─── Extracted information

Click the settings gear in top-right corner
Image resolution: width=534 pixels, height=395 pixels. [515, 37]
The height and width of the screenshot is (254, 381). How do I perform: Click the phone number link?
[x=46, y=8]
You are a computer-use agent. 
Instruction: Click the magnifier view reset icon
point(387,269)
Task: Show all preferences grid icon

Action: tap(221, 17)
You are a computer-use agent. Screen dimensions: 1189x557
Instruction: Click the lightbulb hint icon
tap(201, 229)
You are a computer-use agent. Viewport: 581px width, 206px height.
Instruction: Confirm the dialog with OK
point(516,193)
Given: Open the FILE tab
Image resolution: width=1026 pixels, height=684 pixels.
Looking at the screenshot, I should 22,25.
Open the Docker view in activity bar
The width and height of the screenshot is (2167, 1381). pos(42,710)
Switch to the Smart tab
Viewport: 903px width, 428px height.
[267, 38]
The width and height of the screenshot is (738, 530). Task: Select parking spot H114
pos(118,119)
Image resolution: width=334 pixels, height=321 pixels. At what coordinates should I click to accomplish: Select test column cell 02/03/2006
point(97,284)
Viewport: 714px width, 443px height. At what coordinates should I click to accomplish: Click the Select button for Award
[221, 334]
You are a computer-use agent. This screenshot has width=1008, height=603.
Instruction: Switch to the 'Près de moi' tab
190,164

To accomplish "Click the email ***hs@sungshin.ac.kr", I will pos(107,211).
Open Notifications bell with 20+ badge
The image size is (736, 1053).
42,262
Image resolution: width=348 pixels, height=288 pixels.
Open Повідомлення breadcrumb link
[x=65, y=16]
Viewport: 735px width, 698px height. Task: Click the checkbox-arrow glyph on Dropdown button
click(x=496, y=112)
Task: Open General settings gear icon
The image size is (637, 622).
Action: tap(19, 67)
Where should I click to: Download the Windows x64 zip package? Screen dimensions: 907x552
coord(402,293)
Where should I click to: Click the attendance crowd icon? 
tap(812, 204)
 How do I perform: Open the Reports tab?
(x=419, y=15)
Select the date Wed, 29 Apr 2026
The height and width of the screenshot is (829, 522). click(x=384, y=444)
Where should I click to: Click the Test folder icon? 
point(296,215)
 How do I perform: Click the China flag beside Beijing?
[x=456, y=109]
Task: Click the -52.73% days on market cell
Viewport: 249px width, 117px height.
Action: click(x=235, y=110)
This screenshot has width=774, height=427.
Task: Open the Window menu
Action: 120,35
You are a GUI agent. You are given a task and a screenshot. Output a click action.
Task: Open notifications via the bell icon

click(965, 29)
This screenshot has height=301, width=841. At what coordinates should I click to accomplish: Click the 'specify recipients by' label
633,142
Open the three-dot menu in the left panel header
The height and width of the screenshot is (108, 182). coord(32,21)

──────

What is asked: Please rewrite the part of the listing that opens with the line containing "Task: Open General settings gear icon" and closes with the line containing "(x=419, y=15)", keeping the requests and offsetting every coordinate in the answers by 109. Return only those lines.

Exercise answer:
Task: Open General settings gear icon
The image size is (637, 622).
Action: tap(128, 176)
Where should I click to: Download the Windows x64 zip package? Screen dimensions: 907x552
coord(511,402)
Where should I click to: Click the attendance crowd icon? 
tap(921, 313)
 How do I perform: Open the Reports tab?
(x=528, y=124)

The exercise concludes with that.